### Set problem 1
Rewrite the records as a numbered list, skipping blank lines, from the line with "Where should I click to: Select" up to and including the line with "point(325,397)".

Introduction

By Way of Explanation

July 2010

A few years ago when sharing my work with the Ouro Preto Math Trail at a meeting in Nepal an audience member asked me about my math trail in Sacramento. I had to pause, and after a bit of professorial hemming and hawing I rather sheepishly admitted to a nasty secret “that, I, well, I, uh… don’t have one”.

When I returned home I outlined a new course EDTE 18: Mathematical Practices across Cultures. The course was accepted and the students and I went to work, exploring day to day possibilities, creating mathematical models, and increasing awareness about the mathematics around us, some of what you see here.

How did all of this begin? First of all, this is not an original idea. I owe a great deal to the work of Kay Toliver, who inspired me many years ago when I first heard her speak at a California Mathematics Council conference. Her award winning film "Good Morning Miss Toliver" became a staple of my methods courses, where she demonstrates the work of her students at East Harlem Tech, and the Math Trails they constructed.

### Dataset excerpts
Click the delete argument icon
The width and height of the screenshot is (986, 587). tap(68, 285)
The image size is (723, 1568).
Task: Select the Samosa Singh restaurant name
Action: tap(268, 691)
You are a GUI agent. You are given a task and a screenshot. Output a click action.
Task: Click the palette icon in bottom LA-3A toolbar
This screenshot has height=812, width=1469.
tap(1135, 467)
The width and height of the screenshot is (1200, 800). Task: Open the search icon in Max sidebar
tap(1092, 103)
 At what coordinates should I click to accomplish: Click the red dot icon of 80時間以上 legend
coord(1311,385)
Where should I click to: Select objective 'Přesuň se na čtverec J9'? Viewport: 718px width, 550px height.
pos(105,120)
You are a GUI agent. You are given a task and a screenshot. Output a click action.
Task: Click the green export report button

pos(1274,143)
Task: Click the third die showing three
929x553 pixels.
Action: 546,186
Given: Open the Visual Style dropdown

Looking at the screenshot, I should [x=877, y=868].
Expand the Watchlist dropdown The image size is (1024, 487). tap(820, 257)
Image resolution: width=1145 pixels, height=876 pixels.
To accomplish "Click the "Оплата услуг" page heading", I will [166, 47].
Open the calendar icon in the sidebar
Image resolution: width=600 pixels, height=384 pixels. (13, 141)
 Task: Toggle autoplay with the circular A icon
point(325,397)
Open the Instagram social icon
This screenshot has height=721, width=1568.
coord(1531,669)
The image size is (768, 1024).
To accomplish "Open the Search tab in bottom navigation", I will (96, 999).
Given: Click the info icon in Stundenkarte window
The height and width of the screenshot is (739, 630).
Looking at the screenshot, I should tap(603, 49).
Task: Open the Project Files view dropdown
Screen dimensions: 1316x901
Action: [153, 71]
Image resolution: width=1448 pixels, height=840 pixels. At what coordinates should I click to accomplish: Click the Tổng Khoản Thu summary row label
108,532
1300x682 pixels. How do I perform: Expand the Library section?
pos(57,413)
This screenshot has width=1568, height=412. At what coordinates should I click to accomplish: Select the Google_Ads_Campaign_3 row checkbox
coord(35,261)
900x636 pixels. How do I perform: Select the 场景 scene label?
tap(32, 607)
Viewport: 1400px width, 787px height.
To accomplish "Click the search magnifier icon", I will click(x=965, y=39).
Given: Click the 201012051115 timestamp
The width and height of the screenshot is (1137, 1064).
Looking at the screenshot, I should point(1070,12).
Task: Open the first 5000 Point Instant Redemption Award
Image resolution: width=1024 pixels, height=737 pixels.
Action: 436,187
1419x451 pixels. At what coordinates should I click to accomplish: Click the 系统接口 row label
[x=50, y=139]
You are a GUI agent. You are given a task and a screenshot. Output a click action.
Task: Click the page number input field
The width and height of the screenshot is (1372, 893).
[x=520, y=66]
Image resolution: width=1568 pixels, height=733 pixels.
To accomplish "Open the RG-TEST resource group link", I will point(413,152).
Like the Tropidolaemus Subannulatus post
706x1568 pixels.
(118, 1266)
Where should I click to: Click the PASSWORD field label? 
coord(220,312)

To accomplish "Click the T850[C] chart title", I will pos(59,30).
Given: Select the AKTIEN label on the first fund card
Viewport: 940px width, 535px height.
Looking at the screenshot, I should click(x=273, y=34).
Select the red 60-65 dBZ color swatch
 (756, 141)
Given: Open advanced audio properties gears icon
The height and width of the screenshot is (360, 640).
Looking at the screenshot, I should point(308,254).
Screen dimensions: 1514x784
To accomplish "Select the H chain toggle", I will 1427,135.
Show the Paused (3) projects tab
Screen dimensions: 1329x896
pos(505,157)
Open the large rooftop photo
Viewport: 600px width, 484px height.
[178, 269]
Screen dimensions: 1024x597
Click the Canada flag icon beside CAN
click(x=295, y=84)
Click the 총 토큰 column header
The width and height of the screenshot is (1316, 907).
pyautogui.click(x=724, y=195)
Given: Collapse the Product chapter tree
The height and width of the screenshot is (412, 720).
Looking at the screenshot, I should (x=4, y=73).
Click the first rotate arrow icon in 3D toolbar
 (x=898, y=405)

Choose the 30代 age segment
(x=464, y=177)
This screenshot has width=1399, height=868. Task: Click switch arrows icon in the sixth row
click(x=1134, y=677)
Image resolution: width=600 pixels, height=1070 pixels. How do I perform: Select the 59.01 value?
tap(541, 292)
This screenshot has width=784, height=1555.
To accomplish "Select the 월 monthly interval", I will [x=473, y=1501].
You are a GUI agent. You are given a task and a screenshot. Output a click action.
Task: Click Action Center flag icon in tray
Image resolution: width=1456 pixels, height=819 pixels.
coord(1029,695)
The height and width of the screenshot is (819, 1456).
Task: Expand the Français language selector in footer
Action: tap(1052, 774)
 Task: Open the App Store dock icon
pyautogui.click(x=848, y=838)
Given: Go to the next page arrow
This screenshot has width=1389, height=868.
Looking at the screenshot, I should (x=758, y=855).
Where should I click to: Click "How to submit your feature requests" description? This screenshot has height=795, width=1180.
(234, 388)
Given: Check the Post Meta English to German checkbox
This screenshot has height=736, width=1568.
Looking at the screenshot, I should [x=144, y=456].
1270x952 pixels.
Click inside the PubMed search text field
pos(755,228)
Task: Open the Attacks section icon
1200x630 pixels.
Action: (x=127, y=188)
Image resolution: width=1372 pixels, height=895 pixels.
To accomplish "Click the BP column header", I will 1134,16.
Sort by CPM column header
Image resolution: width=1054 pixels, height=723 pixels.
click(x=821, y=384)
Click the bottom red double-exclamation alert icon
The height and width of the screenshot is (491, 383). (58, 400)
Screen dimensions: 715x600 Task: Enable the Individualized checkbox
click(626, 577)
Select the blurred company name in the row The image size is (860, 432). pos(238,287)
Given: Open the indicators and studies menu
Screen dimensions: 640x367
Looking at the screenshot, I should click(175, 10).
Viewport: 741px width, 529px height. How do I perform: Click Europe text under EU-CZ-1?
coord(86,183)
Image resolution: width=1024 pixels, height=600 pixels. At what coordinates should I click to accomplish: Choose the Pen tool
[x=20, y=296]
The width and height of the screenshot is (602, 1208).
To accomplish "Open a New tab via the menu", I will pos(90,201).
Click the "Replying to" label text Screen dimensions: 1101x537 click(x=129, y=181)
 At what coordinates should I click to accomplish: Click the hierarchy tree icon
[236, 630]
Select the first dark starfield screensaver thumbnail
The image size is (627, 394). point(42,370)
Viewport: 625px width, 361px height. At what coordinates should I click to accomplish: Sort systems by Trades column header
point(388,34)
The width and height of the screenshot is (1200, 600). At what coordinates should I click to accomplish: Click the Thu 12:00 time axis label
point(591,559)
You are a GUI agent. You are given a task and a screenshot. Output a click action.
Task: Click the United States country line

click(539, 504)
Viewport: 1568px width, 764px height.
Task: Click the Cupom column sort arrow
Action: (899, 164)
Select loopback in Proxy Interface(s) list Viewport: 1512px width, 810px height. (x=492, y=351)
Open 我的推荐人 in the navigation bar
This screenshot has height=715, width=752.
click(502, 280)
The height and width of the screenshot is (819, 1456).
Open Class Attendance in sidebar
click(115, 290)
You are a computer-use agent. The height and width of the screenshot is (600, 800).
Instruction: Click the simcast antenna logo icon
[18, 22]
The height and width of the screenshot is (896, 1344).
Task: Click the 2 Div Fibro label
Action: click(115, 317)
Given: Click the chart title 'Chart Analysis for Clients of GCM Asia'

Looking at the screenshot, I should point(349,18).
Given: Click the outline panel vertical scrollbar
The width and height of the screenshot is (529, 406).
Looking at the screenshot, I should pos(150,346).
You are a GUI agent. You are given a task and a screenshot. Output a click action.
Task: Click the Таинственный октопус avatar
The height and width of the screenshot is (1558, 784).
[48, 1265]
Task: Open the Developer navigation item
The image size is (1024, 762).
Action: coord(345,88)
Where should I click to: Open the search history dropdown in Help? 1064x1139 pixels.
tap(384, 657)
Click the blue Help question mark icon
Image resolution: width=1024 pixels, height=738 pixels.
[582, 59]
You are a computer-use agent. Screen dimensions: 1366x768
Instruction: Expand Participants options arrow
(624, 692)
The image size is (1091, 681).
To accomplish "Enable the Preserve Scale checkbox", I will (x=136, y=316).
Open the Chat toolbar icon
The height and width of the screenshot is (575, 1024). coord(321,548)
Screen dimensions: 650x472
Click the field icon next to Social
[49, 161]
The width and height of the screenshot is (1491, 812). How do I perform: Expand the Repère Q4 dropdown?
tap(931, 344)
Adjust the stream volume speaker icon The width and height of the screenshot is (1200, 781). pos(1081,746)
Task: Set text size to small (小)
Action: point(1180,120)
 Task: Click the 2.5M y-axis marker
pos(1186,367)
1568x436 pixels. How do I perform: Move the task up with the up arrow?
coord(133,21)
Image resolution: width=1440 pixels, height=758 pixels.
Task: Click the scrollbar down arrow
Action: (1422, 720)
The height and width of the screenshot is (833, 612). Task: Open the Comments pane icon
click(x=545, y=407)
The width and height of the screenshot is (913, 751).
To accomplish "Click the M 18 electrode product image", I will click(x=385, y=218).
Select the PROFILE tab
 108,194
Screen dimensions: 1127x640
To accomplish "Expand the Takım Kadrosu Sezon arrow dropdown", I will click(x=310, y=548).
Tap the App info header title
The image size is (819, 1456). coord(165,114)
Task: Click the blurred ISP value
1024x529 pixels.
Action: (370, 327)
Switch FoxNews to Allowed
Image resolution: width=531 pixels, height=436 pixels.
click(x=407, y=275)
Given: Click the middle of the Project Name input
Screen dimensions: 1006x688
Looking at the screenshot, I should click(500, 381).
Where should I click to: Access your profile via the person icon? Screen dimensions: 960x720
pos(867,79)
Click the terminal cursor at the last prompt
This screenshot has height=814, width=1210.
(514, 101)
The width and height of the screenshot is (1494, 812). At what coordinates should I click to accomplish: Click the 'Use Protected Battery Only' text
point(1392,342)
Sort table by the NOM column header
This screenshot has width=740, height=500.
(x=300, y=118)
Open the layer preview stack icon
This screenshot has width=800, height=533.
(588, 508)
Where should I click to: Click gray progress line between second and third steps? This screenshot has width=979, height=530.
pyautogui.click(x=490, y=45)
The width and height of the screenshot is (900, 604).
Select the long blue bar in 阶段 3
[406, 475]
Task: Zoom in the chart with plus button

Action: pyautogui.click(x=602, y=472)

### Set problem 2
In the math trail introduction, what activities did the students and the writer carry out once the new course was accepted?

### Exercise answer 1
1. Where should I click to: Select objective 'Přesuň se na čtverec J9'? Viewport: 718px width, 550px height.
2. pos(105,120)
3. You are a GUI agent. You are given a task and a screenshot. Output a click action.
4. Task: Click the green export report button
5. pos(1274,143)
6. Task: Click the third die showing three
7. 929x553 pixels.
8. Action: 546,186
9. Given: Open the Visual Style dropdown
10. Looking at the screenshot, I should [x=877, y=868].
11. Expand the Watchlist dropdown The image size is (1024, 487). tap(820, 257)
12. Image resolution: width=1145 pixels, height=876 pixels.
13. To accomplish "Click the "Оплата услуг" page heading", I will [166, 47].
14. Open the calendar icon in the sidebar
15. Image resolution: width=600 pixels, height=384 pixels. (13, 141)
16.  Task: Toggle autoplay with the circular A icon
17. point(325,397)

### Exercise answer 2
- Exploring day to day possibilities
- Creating mathematical models
- Increasing awareness about the mathematics around us